HERE WAS THE LOCAL NEWS.
It was said at the time the Tatler News Theatre, Chester was built in 1936 that it was probably the only news theatre In England built as a news theatre, others being conversions. The building was run by Chester (Times) Theatres, part of Allied (Times) Theatres and Times Theatres. Their other news theatres were situated in Manchester and Leeds.
Opening on the 2nd December 1936 the show consisted of news comedy and cartoons, and from 1937 local news shot on 16mm reversal film. A camera unit would go locally and film various events and conduct interviews. The 35mm projection equipment consisted of Super Simplex projectors, Peerless arcs and the RCA sound system
The idea to film local events was an idea by Corry W. Fennel, managing director of Allied. The projector was a Siemens machine installed at Chester, later believed to be replaced by a Amprex. To shoot the events an RCA sound camera with variable area recording was utilised and a small laboratory was set up in the Tatler building. Editing was also carried out at the theatre.
The first 16mm pictures to hit the the Tatler screen were interviews with the Mayor of Chester, boxer Jimmy Walsh and the Queen of the Chester Pageant, all with sound. There were also some silent screenings. This took place in March 1937.
Originally the film equipment was in situ at their Manchester theatre before being transferred to Chester. Fennell stated that the Chester theatre is better placed to bring their experiments to a successful conclusion; the laboratory is there, news is more centralised and weather conditions during the winter season are better than in Manchester. Fennel said in 1937 that careful experiments with 16mm sound on film local newsreels have been carried out during the last eight or nine months, and many prominent people have given screen interviews. These reels have been shown at the Manchester theatre intermittently for the last month or so, but at Chester they will become a regular feature in the programme from January 1938 onwards.

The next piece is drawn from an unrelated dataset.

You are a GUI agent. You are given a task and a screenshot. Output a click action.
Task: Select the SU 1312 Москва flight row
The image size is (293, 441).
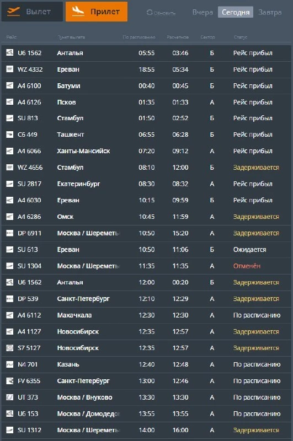(146, 431)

In 1945 a Dr Denis Ward teamed up with Fennell to produce 16mm documentary, educational and interest films. A unit started to function in the autumn of that year. By 1946 the unit was known as the Times Film Company. There were now premises at ten Grosvenor Street, where most of the production was controlled. The unit had five cameras, two Kodak, two Bell and Howell and one Bolex.
I wonder how many other news theatres in the UK screened local content?